Exercise description –
Repeat, line for line, the entries printed below.

Collected data entries:
►
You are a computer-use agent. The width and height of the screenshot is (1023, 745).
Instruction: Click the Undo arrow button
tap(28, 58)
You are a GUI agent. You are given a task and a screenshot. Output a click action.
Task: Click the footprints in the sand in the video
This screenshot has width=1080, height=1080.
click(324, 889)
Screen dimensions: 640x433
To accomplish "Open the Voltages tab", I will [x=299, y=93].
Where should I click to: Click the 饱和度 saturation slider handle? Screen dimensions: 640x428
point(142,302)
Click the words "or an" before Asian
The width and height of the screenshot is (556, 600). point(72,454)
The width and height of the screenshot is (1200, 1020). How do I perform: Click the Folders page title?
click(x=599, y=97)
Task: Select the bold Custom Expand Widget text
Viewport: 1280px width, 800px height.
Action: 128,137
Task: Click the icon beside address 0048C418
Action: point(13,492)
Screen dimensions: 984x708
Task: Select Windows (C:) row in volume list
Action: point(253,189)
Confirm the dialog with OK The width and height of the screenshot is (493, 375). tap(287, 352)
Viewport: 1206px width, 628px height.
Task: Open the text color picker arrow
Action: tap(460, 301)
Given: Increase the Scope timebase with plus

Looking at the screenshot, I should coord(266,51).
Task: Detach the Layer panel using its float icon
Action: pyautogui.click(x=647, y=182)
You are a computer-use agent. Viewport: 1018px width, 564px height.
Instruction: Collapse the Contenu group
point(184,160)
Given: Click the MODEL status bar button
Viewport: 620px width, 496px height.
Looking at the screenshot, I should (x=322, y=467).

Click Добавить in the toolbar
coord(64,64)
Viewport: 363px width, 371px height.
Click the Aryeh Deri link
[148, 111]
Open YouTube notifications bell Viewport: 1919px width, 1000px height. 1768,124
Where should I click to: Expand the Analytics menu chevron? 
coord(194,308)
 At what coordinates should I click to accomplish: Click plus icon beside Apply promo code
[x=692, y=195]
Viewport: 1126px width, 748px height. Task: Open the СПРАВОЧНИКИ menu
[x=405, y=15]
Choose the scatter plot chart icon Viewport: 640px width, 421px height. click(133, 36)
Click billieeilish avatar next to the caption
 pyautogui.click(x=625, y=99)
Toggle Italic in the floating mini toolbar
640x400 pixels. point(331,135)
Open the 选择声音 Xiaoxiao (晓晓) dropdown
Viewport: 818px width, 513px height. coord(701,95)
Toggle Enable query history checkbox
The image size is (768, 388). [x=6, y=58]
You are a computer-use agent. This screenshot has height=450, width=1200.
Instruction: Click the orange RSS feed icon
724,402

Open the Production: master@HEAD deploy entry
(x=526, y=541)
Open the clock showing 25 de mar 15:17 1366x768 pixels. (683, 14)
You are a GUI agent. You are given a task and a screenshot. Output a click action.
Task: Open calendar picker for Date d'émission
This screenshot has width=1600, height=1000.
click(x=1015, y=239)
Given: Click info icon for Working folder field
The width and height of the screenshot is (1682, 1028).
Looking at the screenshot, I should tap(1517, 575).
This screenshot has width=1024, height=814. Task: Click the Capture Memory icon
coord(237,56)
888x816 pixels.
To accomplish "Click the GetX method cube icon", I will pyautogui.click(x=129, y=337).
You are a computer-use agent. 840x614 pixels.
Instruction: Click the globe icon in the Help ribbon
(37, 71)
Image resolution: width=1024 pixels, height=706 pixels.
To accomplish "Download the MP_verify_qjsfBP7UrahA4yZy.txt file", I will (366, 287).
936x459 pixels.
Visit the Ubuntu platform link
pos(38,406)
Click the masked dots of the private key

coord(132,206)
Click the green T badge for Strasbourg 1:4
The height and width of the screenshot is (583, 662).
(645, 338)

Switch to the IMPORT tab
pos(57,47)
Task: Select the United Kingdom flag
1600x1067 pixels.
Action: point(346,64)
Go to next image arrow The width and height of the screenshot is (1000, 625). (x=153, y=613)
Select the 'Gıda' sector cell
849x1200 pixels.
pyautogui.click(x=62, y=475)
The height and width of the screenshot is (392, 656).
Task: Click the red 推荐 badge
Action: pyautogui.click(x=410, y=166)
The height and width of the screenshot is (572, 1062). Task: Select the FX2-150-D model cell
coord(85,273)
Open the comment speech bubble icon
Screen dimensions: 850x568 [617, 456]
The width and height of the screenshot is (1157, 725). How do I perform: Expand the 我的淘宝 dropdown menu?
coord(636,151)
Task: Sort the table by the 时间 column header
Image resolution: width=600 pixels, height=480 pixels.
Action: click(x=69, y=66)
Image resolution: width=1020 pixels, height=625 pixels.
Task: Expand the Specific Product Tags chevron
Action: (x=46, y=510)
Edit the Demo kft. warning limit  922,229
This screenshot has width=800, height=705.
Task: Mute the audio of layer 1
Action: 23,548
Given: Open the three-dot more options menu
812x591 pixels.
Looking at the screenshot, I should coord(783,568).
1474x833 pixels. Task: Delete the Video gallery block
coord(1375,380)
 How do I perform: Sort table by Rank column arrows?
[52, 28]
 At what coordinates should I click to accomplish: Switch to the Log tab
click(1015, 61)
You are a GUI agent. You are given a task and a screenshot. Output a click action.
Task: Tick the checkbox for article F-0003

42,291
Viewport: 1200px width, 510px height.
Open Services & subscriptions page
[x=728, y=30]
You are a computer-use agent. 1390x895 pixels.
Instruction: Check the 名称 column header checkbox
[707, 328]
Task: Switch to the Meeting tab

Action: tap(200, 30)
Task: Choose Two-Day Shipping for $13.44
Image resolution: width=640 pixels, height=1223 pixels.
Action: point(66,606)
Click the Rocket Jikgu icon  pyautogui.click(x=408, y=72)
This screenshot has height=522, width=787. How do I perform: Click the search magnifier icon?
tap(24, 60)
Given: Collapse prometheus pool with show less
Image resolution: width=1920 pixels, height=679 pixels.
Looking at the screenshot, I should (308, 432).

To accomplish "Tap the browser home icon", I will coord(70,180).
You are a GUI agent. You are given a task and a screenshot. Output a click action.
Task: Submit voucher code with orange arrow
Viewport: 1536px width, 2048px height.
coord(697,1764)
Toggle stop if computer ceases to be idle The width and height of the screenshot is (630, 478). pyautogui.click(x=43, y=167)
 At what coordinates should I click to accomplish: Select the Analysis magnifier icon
◄
Result of this task –
You are a computer-use agent. The width and height of the screenshot is (1023, 745).
Instruction: Click the Undo arrow button
tap(28, 58)
You are a GUI agent. You are given a task and a screenshot. Output a click action.
Task: Click the footprints in the sand in the video
This screenshot has width=1080, height=1080.
click(324, 889)
Screen dimensions: 640x433
To accomplish "Open the Voltages tab", I will [x=299, y=93].
Where should I click to: Click the 饱和度 saturation slider handle? Screen dimensions: 640x428
point(142,302)
Click the words "or an" before Asian
The width and height of the screenshot is (556, 600). point(72,454)
The width and height of the screenshot is (1200, 1020). How do I perform: Click the Folders page title?
click(x=599, y=97)
Task: Select the bold Custom Expand Widget text
Viewport: 1280px width, 800px height.
Action: 128,137
Task: Click the icon beside address 0048C418
Action: point(13,492)
Screen dimensions: 984x708
Task: Select Windows (C:) row in volume list
Action: point(253,189)
Confirm the dialog with OK The width and height of the screenshot is (493, 375). tap(287, 352)
Viewport: 1206px width, 628px height.
Task: Open the text color picker arrow
Action: tap(460, 301)
Given: Increase the Scope timebase with plus

Looking at the screenshot, I should coord(266,51).
Task: Detach the Layer panel using its float icon
Action: pyautogui.click(x=647, y=182)
You are a computer-use agent. Viewport: 1018px width, 564px height.
Instruction: Collapse the Contenu group
point(184,160)
Given: Click the MODEL status bar button
Viewport: 620px width, 496px height.
Looking at the screenshot, I should (x=322, y=467).

Click Добавить in the toolbar
coord(64,64)
Viewport: 363px width, 371px height.
Click the Aryeh Deri link
[148, 111]
Open YouTube notifications bell Viewport: 1919px width, 1000px height. 1768,124
Where should I click to: Expand the Analytics menu chevron? 
coord(194,308)
 At what coordinates should I click to accomplish: Click plus icon beside Apply promo code
[x=692, y=195]
Viewport: 1126px width, 748px height. Task: Open the СПРАВОЧНИКИ menu
[x=405, y=15]
Choose the scatter plot chart icon Viewport: 640px width, 421px height. click(133, 36)
Click billieeilish avatar next to the caption
 pyautogui.click(x=625, y=99)
Toggle Italic in the floating mini toolbar
640x400 pixels. point(331,135)
Open the 选择声音 Xiaoxiao (晓晓) dropdown
Viewport: 818px width, 513px height. coord(701,95)
Toggle Enable query history checkbox
The image size is (768, 388). [x=6, y=58]
You are a computer-use agent. This screenshot has height=450, width=1200.
Instruction: Click the orange RSS feed icon
724,402

Open the Production: master@HEAD deploy entry
(x=526, y=541)
Open the clock showing 25 de mar 15:17 1366x768 pixels. (683, 14)
You are a GUI agent. You are given a task and a screenshot. Output a click action.
Task: Open calendar picker for Date d'émission
This screenshot has width=1600, height=1000.
click(x=1015, y=239)
Given: Click info icon for Working folder field
The width and height of the screenshot is (1682, 1028).
Looking at the screenshot, I should tap(1517, 575).
This screenshot has width=1024, height=814. Task: Click the Capture Memory icon
coord(237,56)
888x816 pixels.
To accomplish "Click the GetX method cube icon", I will pyautogui.click(x=129, y=337).
You are a computer-use agent. 840x614 pixels.
Instruction: Click the globe icon in the Help ribbon
(37, 71)
Image resolution: width=1024 pixels, height=706 pixels.
To accomplish "Download the MP_verify_qjsfBP7UrahA4yZy.txt file", I will (366, 287).
936x459 pixels.
Visit the Ubuntu platform link
pos(38,406)
Click the masked dots of the private key

coord(132,206)
Click the green T badge for Strasbourg 1:4
The height and width of the screenshot is (583, 662).
(645, 338)

Switch to the IMPORT tab
pos(57,47)
Task: Select the United Kingdom flag
1600x1067 pixels.
Action: point(346,64)
Go to next image arrow The width and height of the screenshot is (1000, 625). (x=153, y=613)
Select the 'Gıda' sector cell
849x1200 pixels.
pyautogui.click(x=62, y=475)
The height and width of the screenshot is (392, 656).
Task: Click the red 推荐 badge
Action: pyautogui.click(x=410, y=166)
The height and width of the screenshot is (572, 1062). Task: Select the FX2-150-D model cell
coord(85,273)
Open the comment speech bubble icon
Screen dimensions: 850x568 [617, 456]
The width and height of the screenshot is (1157, 725). How do I perform: Expand the 我的淘宝 dropdown menu?
coord(636,151)
Task: Sort the table by the 时间 column header
Image resolution: width=600 pixels, height=480 pixels.
Action: click(x=69, y=66)
Image resolution: width=1020 pixels, height=625 pixels.
Task: Expand the Specific Product Tags chevron
Action: (x=46, y=510)
Edit the Demo kft. warning limit  922,229
This screenshot has width=800, height=705.
Task: Mute the audio of layer 1
Action: 23,548
Given: Open the three-dot more options menu
812x591 pixels.
Looking at the screenshot, I should coord(783,568).
1474x833 pixels. Task: Delete the Video gallery block
coord(1375,380)
 How do I perform: Sort table by Rank column arrows?
[52, 28]
 At what coordinates should I click to accomplish: Switch to the Log tab
click(1015, 61)
You are a GUI agent. You are given a task and a screenshot. Output a click action.
Task: Tick the checkbox for article F-0003

42,291
Viewport: 1200px width, 510px height.
Open Services & subscriptions page
[x=728, y=30]
You are a computer-use agent. 1390x895 pixels.
Instruction: Check the 名称 column header checkbox
[707, 328]
Task: Switch to the Meeting tab

Action: tap(200, 30)
Task: Choose Two-Day Shipping for $13.44
Image resolution: width=640 pixels, height=1223 pixels.
Action: point(66,606)
Click the Rocket Jikgu icon  pyautogui.click(x=408, y=72)
This screenshot has height=522, width=787. How do I perform: Click the search magnifier icon?
tap(24, 60)
Given: Collapse prometheus pool with show less
Image resolution: width=1920 pixels, height=679 pixels.
Looking at the screenshot, I should (308, 432).

To accomplish "Tap the browser home icon", I will coord(70,180).
You are a GUI agent. You are given a task and a screenshot. Output a click action.
Task: Submit voucher code with orange arrow
Viewport: 1536px width, 2048px height.
coord(697,1764)
Toggle stop if computer ceases to be idle The width and height of the screenshot is (630, 478). pyautogui.click(x=43, y=167)
 At what coordinates should I click to accomplish: Select the Analysis magnifier icon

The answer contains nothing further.